El pecado “en” la Iglesia y el pecado “de” la Iglesia
P. Eduardo Bonnín, Sch.P.

Nota introductoria: Escribí y publiqué una primera versión de este artículo hace ya algunos años. Ahora, con ocasión de los recientes acontecimientos de los sacerdotes pedófilos, que tanta angustia están causando, y animado por las palabras de Benedicto XVI en su viaje a Portugal, me ha parecido oportuno revisarlo en una versión corregida, un tanto reducida y aligerada de aparato científico.

Con motivo del Año Jubilar 2000 Juan Pablo II reconoció en diversas ocasiones los pecados de los miembros de la Iglesia y pidió perdón por ellos. Pero ¿hasta qué punto el pecado de sus miembros afecta a la misma Iglesia, de tal modo que no sólo podamos hablar de pecado “en” la Iglesia, sino del pecado “de” la Iglesia?

El Concilio Vaticano II trató el asunto, al menos indirectamente, al afirmar que “la Iglesia encierra en su propio seno a pecadores, y siendo al mismo tiempo santa y necesitada de purificación, avanza continuamente por la senda de la penitencia y de la renovación” (LG 8e). Es verdad que la LG evita el término de “Iglesia pecadora” (hubiera sido emplear un lenguaje demasiado parecido al de Lutero), pero afirma el contenido objetivo, es decir el hecho de que la Iglesia en sí misma queda afectada por el pecado de sus miembros. Esta realidad queda confirmada en la misma constitución cuando declara más adelante que los pecados de sus miembros “hieren” a la Iglesia (LG 11b).
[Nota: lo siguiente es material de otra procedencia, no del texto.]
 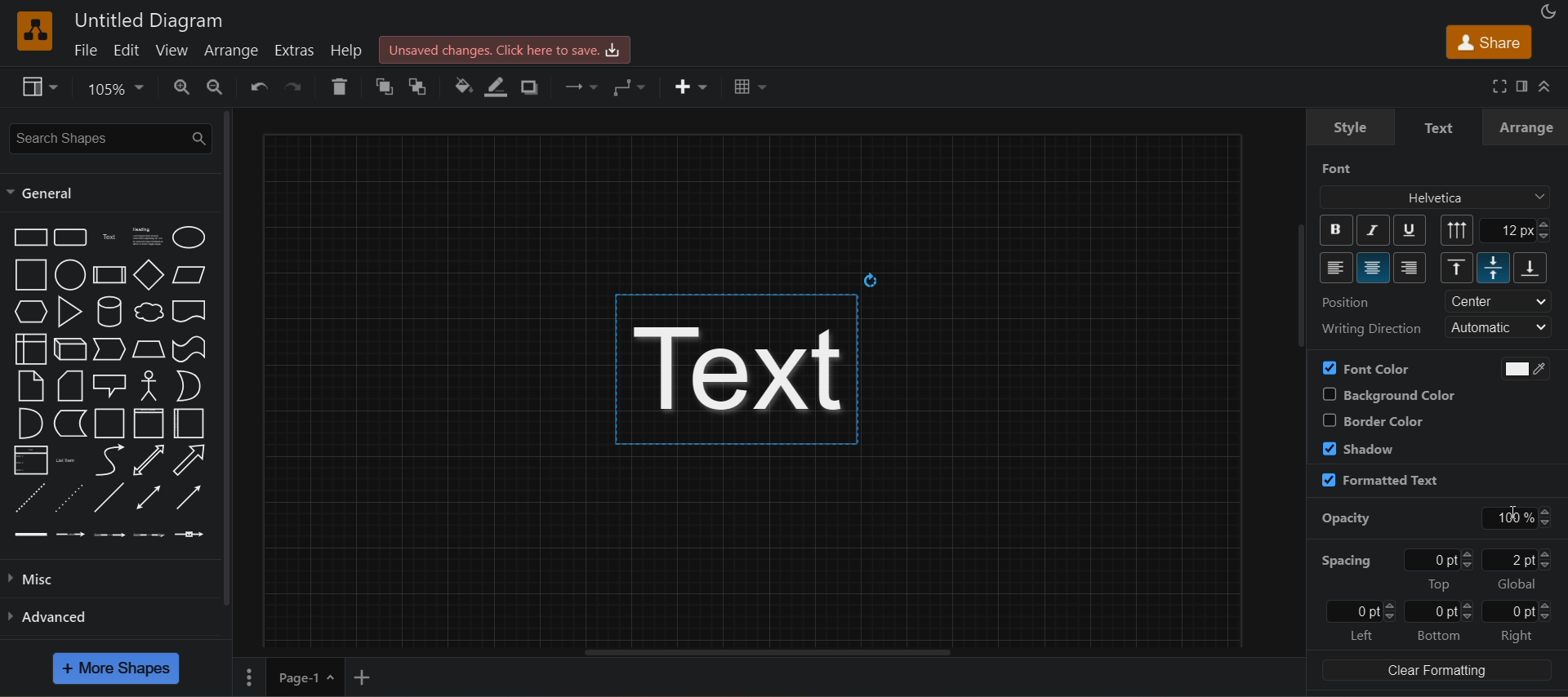 I want to click on undo, so click(x=257, y=87).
Un texto parecido se encuentra en el decreto sobre el ecumenismo: “La Iglesia peregrina en este mundo es llamada por Cristo a esta perenne reforma, de la que ella, en cuanto institución terrena y humana necesita permanentemente” (UR 6a). Aludiendo a los pecados contra la libertad religiosa, la declaración conciliar sobre este tema dice que “en la vida del Pueblo de Dios, peregrino a través de los avatares de la historia humana, se ha dado a veces un comportamiento menos conforme con el espíritu evangélico e incluso contrario a él” (DH 12a). A menos que se haga una distinción ajena por completo al espíritu del Concilio, entre Iglesia y Pueblo de Dios, aquí también se está diciendo implícitamente que la Iglesia es pecadora.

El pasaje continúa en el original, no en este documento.